The Bard and Delaygue comment, cited by the Chevalier, included the following statement as a Note Added in Proof:
For the global temperature Tglobe curve cited from Jones et al. (1999) in Courtillot et al. (2007), these authors now state in their response that they had used the following data file: monthly_land_and_ocean_90S_90N_df_1901-2001mean_dat.txt We were unable to find this file even by contacting its putative author who specifically stated to us that it is not one of his files (Dr. Philip D. Jones, written communication dated Oct. 23, 2007).
The Chevalier chimed in with the following comment:
In the revised “Response” Courtillot now admits that the temperature record called “Tglobe” is not from any of Phil Jones’ datasets at all. Courtillot now claims that the data came from a study by Briffa et al. (2001), giving the address of a file stored at NCDC.
Now that the characters in this French farce are now more or less all on stage, let’s examine some actual data. On the left is the Courtillot et al figure being criticized, as posted at realclimate from Courtillot et al. On the right is a graphic that I produced from the data in column 7 of ftp://ftp.ncdc.noaa.gov/pub/data/paleo/contributions_by_author/briffa1998/briffa2001jgr3.txt, which is entitled:
Observed temperatures from Jones et al. (1999) Rev Geophys
To produce the graphic on the right, I first applied a filter (running 11-year mean) and then standardized on the 1900-1990 period – both operations frequently carried out in paleoclimate. The code for retrieving the data and producing the graphic is shown in the first comment below. I’ve looked at hundreds of data versions of various climate series, and it is my opinion that the Tglobe series illustrated in the Courtillot graphic is a filtered and rescaled version of the digital data cited above.

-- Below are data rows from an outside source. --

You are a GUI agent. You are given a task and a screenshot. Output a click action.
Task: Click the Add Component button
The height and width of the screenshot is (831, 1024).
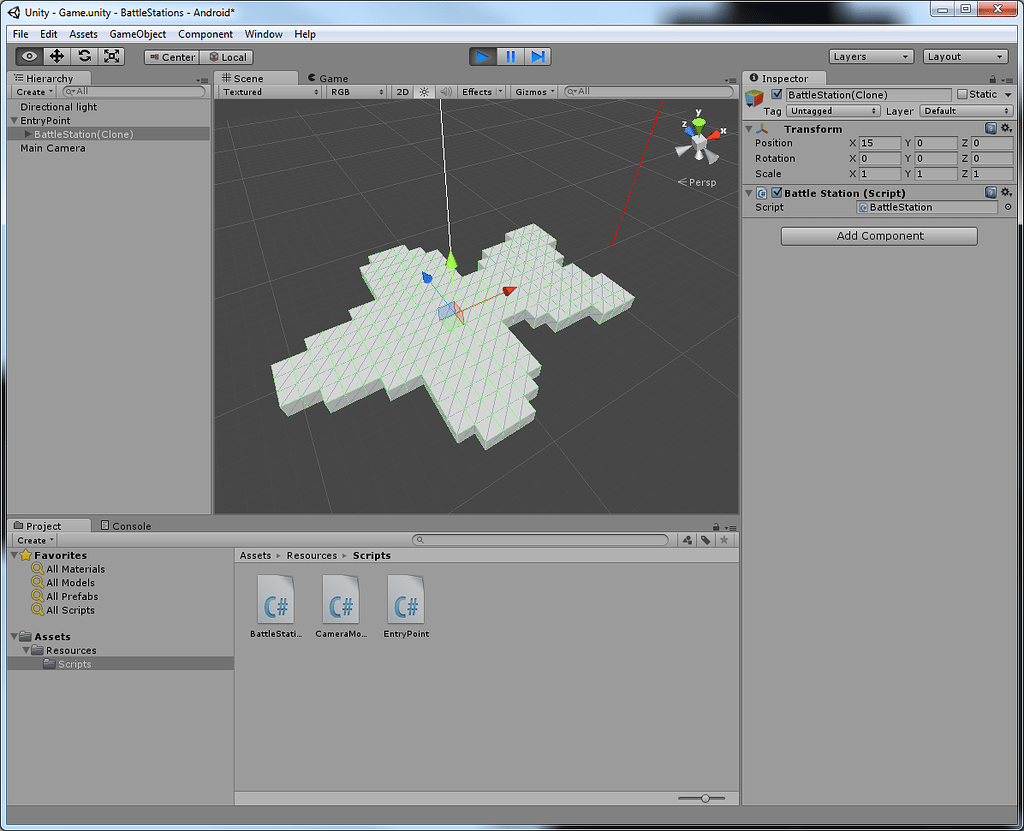point(879,236)
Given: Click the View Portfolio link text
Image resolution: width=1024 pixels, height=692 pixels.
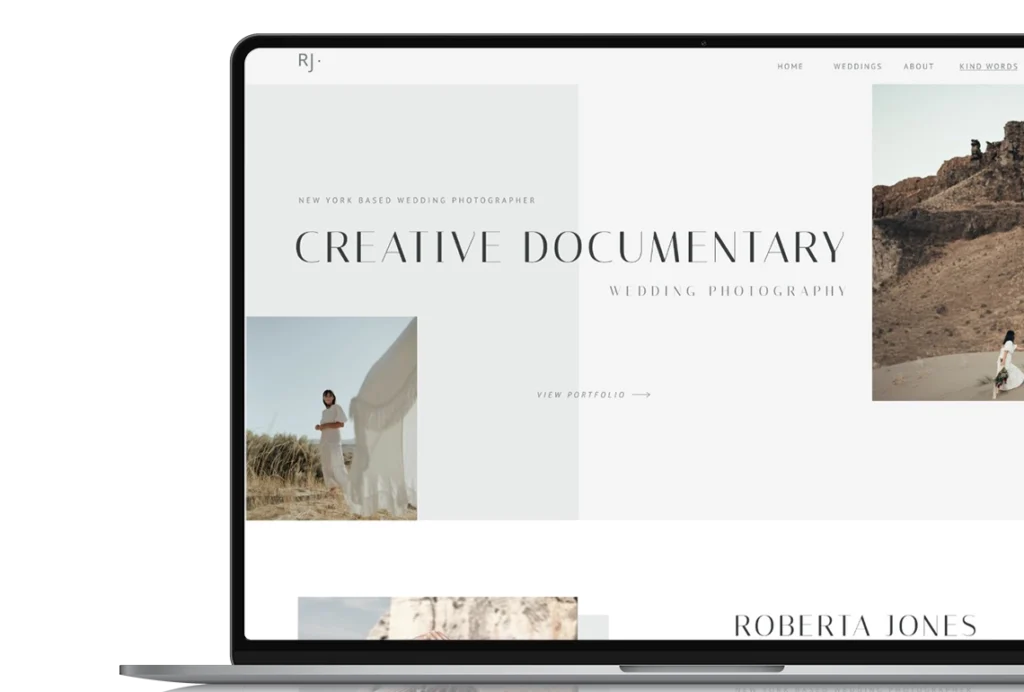Looking at the screenshot, I should (x=581, y=395).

Left: Diagram from Courtillot et al 2007 with temperature series in red; right – plot of column 7 from ftp://ftp.ncdc.noaa.gov/pub/data/paleo/contributions_by_author/briffa1998/briffa2001jgr3.txt, entitled “Observed temperatures from Jones et al. (1999) Rev Geophys”
As noted above, Chevalier P-Humbert says that Courtillot has “admitted” that the temperature date did not come from any of Phil Jones’ datasets and comes instead from a Briffa et al 2001 study as follows:
Courtillot now admits that the temperature record called “Tglobe” is not from any of Phil Jones’ datasets at all. Courtillot now claims that the data came from a study by Briffa et al. (2001), giving the address of a file stored at NCDC.
We are well in the middle of the farce by this point. Readers of this blog know that Briffa and Jones are close associates and frequent coauthors, so, before concluding that an article by Briffa et al is unconnected with Jones, one should obviously check the co-authors, who in this case are:
K. R. Briffa, T. J. Osborn, F.H. Schweingruber, I.C. Harris, P. D. Jones, S.G. Shiyatov, and E.A. Vaganov.
As noted above, column 7 of the NCDC archive for Briffa et al 2001 states that the temperature data is:
Observed temperatures from Jones et al. (1999) Rev Geophys
So Chevalier P-Humbert’s allegation that the data in question did not come from any of Jones’ data sets appears to be simply untrue and an allegation that P-Humbert could have checked with the most elementary due diligence.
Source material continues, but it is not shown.